Additionally, the court invalidated numerous other signatures on the basis that the subscribing witness, Kimberly Cooley, did not provide her correct residence address in her subscribing witness statement.
Since, after eliminating the invalidated signatures, the designating petition did not contain the requisite number of signatures, the court, in effect, granted the petition, inter alia, to invalidate the designating petition (hereinafter the invalidation petition), and invalidated the designating petition. Brezler appeals.
“The Supreme Court may entertain specific objections to signatures on a designating petition that were not asserted before a board of elections to the extent the respondent was given adequate notice of which signatures on his or her designating petition are being challenged and the grounds thereof” (Matter of Lancaster v Nicolas, 153 AD3d 829, 830-831; see Matter of Edelstein v Suffolk County Bd. of Elections, 33 AD3d 945, 946; Matter of Levitt v Mahoney, 133 AD2d 516).
Here, Brezler was not given notice, until the hearing on the invalidation petition was underway, that the petitioners were challenging numerous signatures on the ground that they did not match those signatories’ signatures on their buff cards and that the Supreme Court would be comparing the majority of the challenged signatures to those voters’ buff cards to determine whether the signatures on the designating petition matched those on the buff cards.
Contrary to the petitioners’ contention, their specifications of objections filed with the Westchester County Board of Elections (hereinafter the Board) and incorporated by reference into the invalidation petition did not provide notice of this [*2]basis for challenging the signatures.
Since the lack of notice deprived Brezler of an opportunity to adequately prepare a defense, the court should not have invalidated the subject signatures on the basis that they did not match the signatures on the buff cards (see Matter of Santoro v Schreiber, 263 AD2d 953; Matter of Levitt v Mahoney, 133 AD2d at 516; see also Suarez v Sadowski, 48 NY2d 620, 621; cf. Matter of Master v Davis, 65 AD3d 646; Matter of Edelstein v Suffolk County Bd. of Elections, 33 AD3d at 946).
The Supreme Court also should not have invalidated those signatures witnessed by Cooley.
A subscribing witness is required to include, in the Statement of Witness, his or her residence address (see Election Law § 6-132). This requirement “protects the integrity of the nominating process by assuring that a subscribing witness is subject to subpoena in a proceeding challenging the petition” (Matter of Pisani v Kane, 87 AD3d 650, 651-652).

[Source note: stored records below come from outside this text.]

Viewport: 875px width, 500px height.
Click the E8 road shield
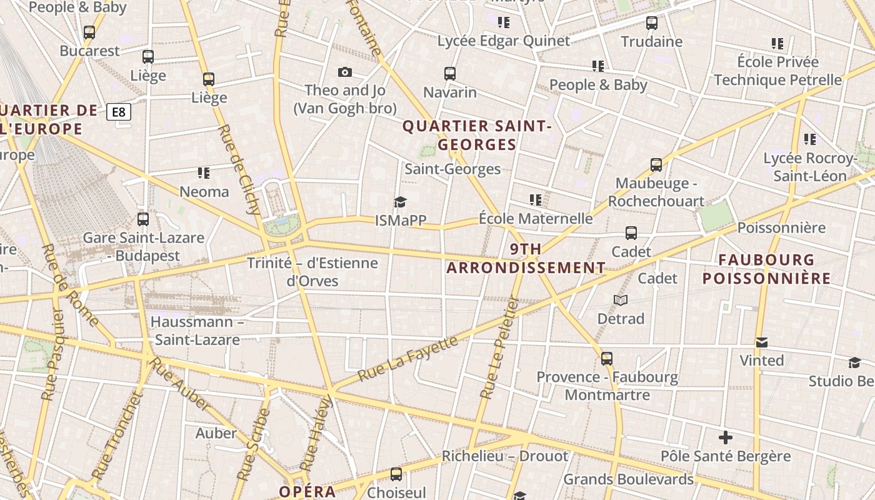[119, 112]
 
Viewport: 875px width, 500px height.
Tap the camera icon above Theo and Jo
[344, 72]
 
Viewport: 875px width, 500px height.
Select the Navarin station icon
[450, 74]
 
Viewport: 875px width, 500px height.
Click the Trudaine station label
[651, 42]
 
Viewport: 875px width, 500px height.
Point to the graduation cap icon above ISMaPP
[400, 202]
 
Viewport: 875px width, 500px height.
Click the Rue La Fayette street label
[408, 359]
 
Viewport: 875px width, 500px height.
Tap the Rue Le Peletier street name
[500, 347]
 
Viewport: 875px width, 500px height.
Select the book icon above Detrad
[621, 301]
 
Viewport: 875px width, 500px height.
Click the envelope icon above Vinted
[761, 342]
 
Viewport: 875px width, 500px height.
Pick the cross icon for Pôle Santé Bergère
[725, 438]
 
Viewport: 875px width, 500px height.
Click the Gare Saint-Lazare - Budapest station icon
[143, 219]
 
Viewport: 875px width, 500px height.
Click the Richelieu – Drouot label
[505, 456]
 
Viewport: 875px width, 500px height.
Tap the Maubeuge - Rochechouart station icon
[656, 165]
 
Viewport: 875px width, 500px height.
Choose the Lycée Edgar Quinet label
[504, 41]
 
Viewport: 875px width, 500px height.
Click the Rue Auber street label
[180, 384]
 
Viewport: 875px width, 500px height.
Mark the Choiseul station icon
[396, 474]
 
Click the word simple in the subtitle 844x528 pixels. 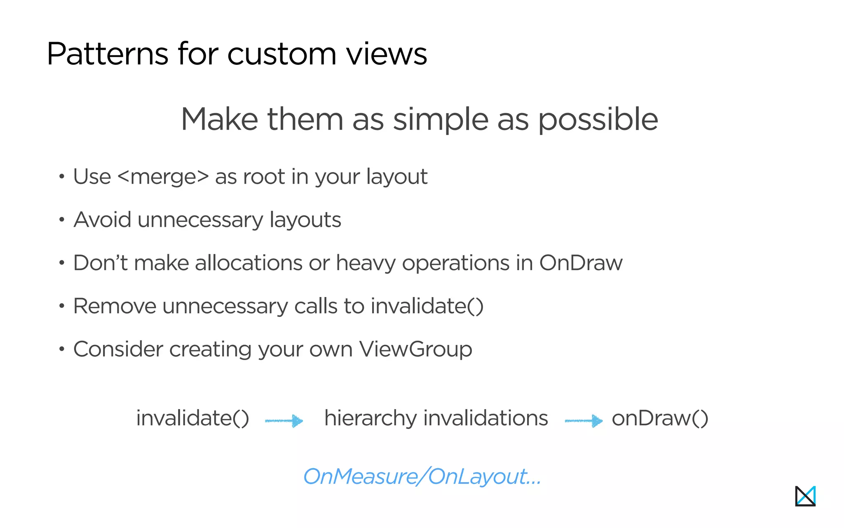(x=440, y=120)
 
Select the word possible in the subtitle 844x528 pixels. (x=598, y=120)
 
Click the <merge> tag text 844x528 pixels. (x=163, y=177)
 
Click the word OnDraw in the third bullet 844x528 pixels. (x=581, y=263)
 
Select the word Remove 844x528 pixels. (x=115, y=306)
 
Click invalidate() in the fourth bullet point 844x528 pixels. (x=427, y=306)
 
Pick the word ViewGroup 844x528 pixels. (x=415, y=349)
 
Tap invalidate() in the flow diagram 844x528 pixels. (x=193, y=418)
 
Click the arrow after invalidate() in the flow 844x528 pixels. (x=284, y=421)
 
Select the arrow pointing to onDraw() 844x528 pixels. (x=584, y=421)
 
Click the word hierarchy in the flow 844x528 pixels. (x=370, y=418)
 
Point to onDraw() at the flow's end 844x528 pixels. (x=660, y=418)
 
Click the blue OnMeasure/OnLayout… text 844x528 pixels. (x=422, y=476)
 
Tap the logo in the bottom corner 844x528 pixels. (x=805, y=496)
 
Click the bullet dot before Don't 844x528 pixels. (x=62, y=263)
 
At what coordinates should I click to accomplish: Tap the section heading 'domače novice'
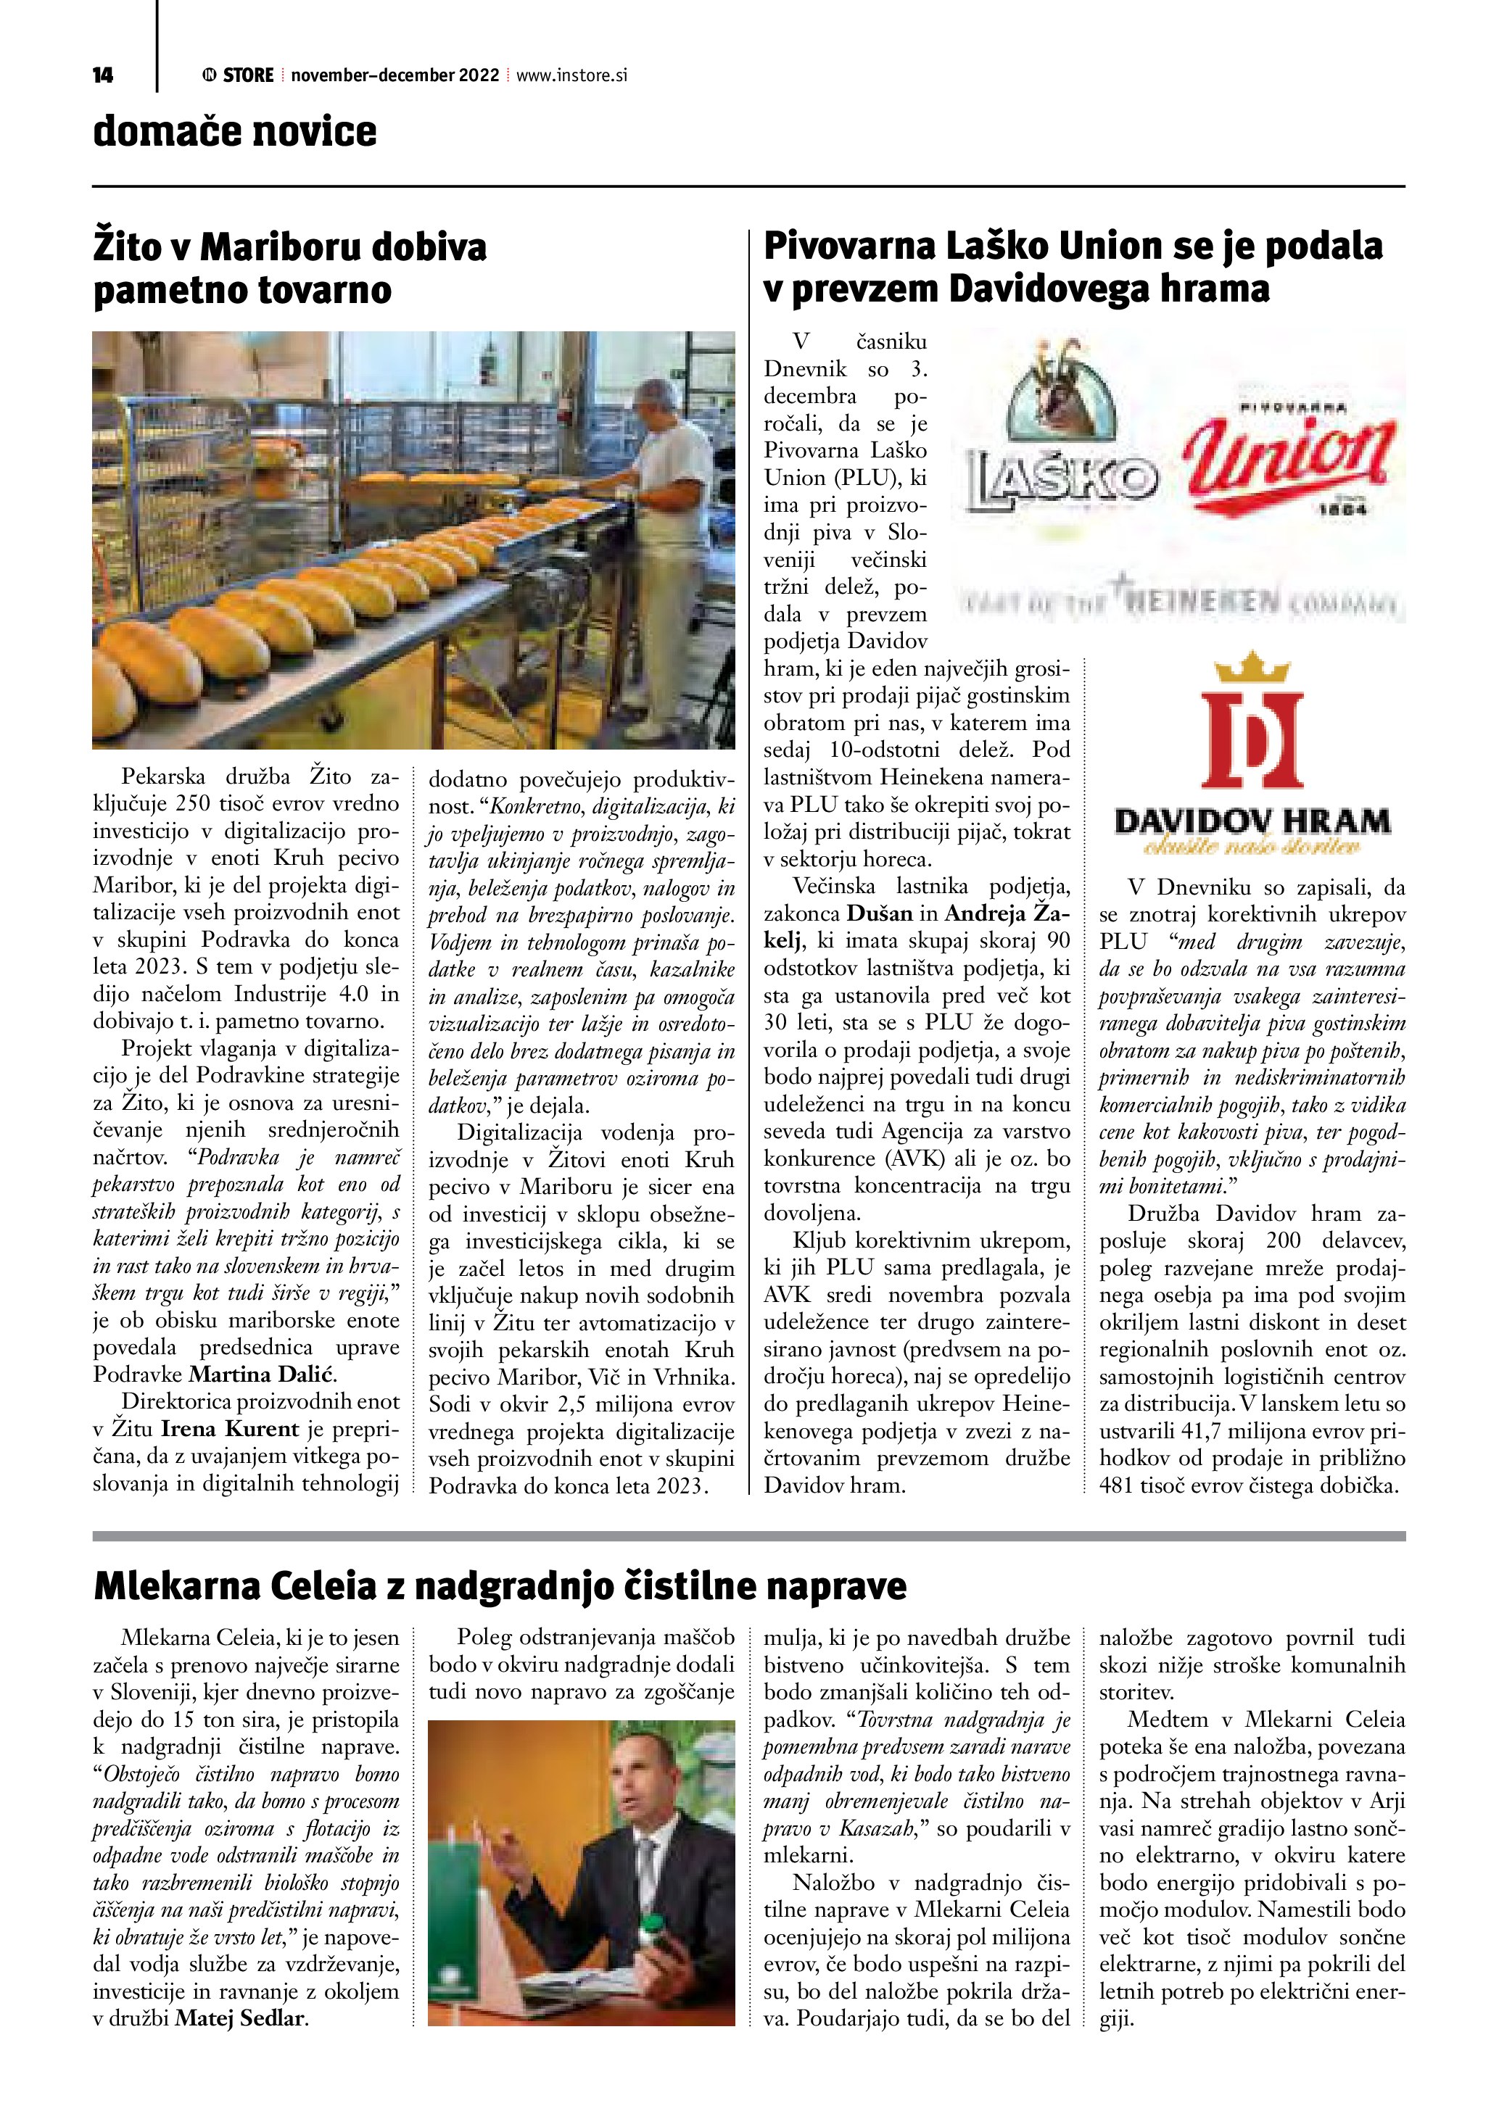234,132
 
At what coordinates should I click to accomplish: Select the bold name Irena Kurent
230,1429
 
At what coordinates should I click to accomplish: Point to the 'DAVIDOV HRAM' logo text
1252,821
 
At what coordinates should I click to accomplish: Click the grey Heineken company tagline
1181,604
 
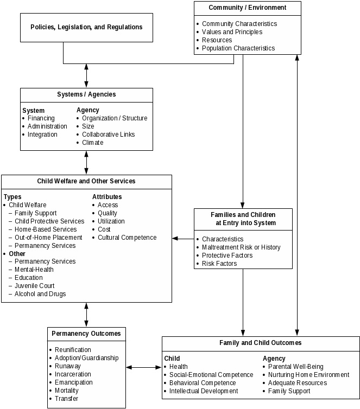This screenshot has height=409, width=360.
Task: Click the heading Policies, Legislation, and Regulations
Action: coord(86,27)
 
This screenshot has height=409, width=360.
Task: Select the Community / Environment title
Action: coord(247,8)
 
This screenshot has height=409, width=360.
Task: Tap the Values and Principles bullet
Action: coord(232,32)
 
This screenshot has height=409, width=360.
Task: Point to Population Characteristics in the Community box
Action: coord(238,48)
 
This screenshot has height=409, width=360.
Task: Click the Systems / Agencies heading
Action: coord(86,94)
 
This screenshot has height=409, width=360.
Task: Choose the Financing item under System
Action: coord(41,118)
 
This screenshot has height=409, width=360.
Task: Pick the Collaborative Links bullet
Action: coord(108,135)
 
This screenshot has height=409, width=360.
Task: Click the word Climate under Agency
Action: coord(92,143)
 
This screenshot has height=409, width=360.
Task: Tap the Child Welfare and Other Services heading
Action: coord(86,181)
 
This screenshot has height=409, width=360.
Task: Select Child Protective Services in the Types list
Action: coord(49,221)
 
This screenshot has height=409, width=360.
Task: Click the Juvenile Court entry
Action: coord(35,286)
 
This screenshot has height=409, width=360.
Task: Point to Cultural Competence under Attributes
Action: coord(127,238)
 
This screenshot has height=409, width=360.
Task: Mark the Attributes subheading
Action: coord(107,197)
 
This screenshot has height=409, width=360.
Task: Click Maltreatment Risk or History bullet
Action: coord(241,247)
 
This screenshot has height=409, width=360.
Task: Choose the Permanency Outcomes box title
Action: coord(86,334)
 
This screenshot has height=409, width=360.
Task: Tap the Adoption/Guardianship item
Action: coord(86,358)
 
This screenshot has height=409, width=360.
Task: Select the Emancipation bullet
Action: coord(74,382)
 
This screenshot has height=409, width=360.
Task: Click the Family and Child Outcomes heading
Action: coord(260,343)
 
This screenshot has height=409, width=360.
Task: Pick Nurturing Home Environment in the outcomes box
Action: coord(308,375)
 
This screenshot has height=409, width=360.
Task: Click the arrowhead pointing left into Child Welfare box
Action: coord(175,239)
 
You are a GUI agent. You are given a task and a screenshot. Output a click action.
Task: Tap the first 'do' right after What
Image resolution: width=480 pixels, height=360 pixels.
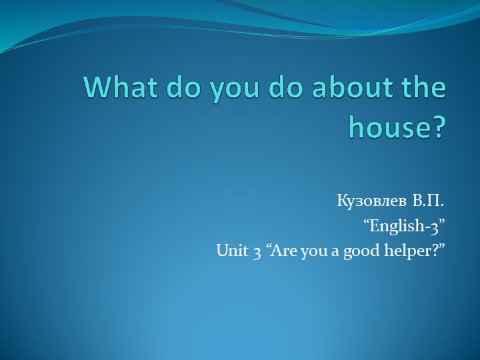(174, 88)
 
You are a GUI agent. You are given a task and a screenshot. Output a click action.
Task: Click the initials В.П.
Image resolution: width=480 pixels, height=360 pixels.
(429, 200)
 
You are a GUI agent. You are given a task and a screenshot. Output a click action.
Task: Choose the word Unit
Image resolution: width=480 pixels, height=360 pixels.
(230, 251)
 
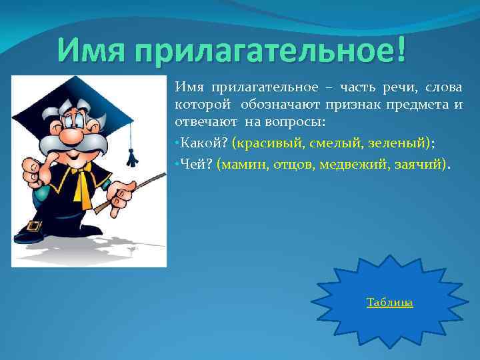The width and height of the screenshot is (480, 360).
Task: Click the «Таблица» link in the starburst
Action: point(389,303)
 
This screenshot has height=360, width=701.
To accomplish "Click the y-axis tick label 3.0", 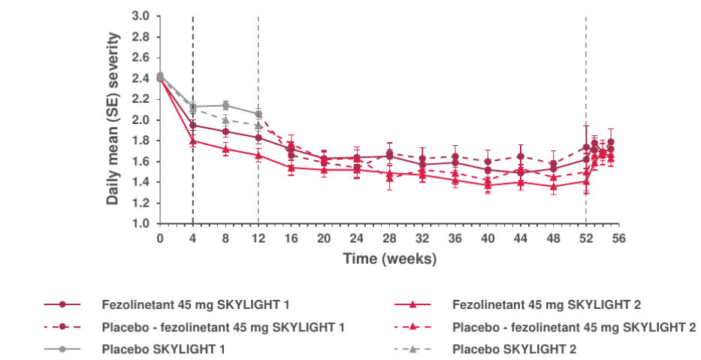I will [x=140, y=16].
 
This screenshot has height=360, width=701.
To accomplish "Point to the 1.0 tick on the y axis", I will [x=140, y=224].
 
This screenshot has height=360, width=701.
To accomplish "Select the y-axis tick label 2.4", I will [x=140, y=78].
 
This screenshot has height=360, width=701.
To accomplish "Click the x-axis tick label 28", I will [x=389, y=238].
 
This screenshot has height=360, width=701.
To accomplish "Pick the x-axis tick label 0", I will [x=160, y=238].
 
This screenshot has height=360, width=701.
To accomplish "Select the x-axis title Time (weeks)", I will [x=389, y=258].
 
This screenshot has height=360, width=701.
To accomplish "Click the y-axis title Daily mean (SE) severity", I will [x=113, y=119].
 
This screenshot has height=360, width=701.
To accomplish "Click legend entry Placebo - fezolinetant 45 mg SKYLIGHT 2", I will [x=574, y=327].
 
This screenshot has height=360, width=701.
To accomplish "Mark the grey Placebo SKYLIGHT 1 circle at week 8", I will [x=225, y=105].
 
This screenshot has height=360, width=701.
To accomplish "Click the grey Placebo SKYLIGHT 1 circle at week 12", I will [x=258, y=113].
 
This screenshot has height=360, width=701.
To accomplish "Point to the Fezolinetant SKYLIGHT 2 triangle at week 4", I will [x=193, y=141].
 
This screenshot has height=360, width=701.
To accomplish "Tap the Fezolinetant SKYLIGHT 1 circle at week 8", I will [x=225, y=132].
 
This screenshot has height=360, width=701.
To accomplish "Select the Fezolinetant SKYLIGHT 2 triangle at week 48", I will [x=554, y=186].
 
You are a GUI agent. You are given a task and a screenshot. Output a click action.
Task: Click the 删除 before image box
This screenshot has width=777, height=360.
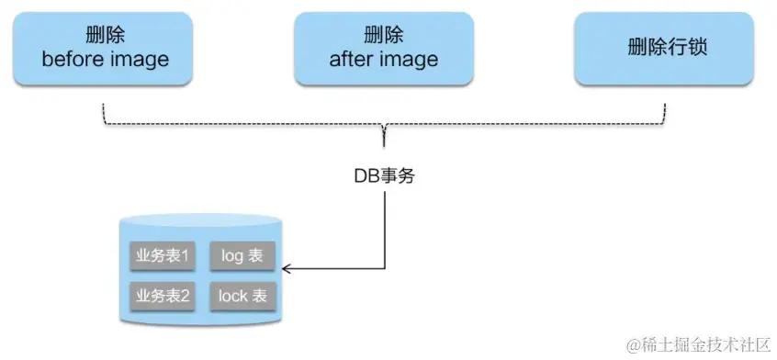(106, 48)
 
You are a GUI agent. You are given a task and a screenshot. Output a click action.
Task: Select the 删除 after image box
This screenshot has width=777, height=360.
(383, 48)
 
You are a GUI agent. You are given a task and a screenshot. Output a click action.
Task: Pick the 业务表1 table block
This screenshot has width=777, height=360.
(163, 255)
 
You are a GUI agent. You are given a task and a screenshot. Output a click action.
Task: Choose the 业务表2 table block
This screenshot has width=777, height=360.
(163, 296)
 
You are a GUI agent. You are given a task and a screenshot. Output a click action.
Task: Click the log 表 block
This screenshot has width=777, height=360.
(242, 255)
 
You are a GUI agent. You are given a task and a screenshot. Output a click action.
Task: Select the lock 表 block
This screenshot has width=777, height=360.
(242, 296)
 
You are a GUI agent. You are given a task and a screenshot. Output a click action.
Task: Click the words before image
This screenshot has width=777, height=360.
(106, 60)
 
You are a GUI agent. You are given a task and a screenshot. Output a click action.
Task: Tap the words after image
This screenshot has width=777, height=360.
(383, 60)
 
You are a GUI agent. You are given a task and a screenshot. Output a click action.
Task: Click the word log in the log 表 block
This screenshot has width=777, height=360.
(233, 255)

The Election Law defines the term “residence” as “that place where a person maintains a fixed, permanent and principal home and to which he [or she], wherever temporarily located, always intends to return” (Election Law § 1-104; see Matter of Dilan v Salazar, 164 AD3d 713, 714).
The “crucial determination whether a particular residence complies with the requirements of the Election Law is that the individual must manifest an intent [to reside there], coupled with physical presence without any aura of sham'” (Matter of Dilan v Salazar, 164 AD3d at 714, quoting People v O’Hara, 96 NY2d 378, 385).
Here, Cooley included in her Statement of Witness a residence address in Baldwin, New York. Although Cooley had been displaced for several months from those premises due to construction, she testified that she intended to return to the Baldwin residence once the construction was completed.
This testimony was supported by evidence that she had stayed at numerous different places since her displacement, that she still had furniture at the Baldwin residence, and that her other belongings had been placed in storage.
Notably, there was no evidence that Cooley had established a fixed residence elsewhere (cf. Matter of Willis v Suffolk County Bd. of Elections, 54 AD3d 436, 438). Under these circumstances, the signatures witnessed by Cooley should not have been invalidated on the ground that she did not provide her correct residence address on her witness statement (cf. Matter of Dilan v Salazar, 164 AD3d 713).
In light of our conclusion that the signatures eliminated based upon the comparisons to the buff cards and those eliminated because they were witnessed by Cooley should not have been invalidated, the petitioners failed to demonstrate that Brezler’s designating petition lacked the requisite number of signatures. Accordingly, the invalidation petition should have been denied and the proceeding dismissed.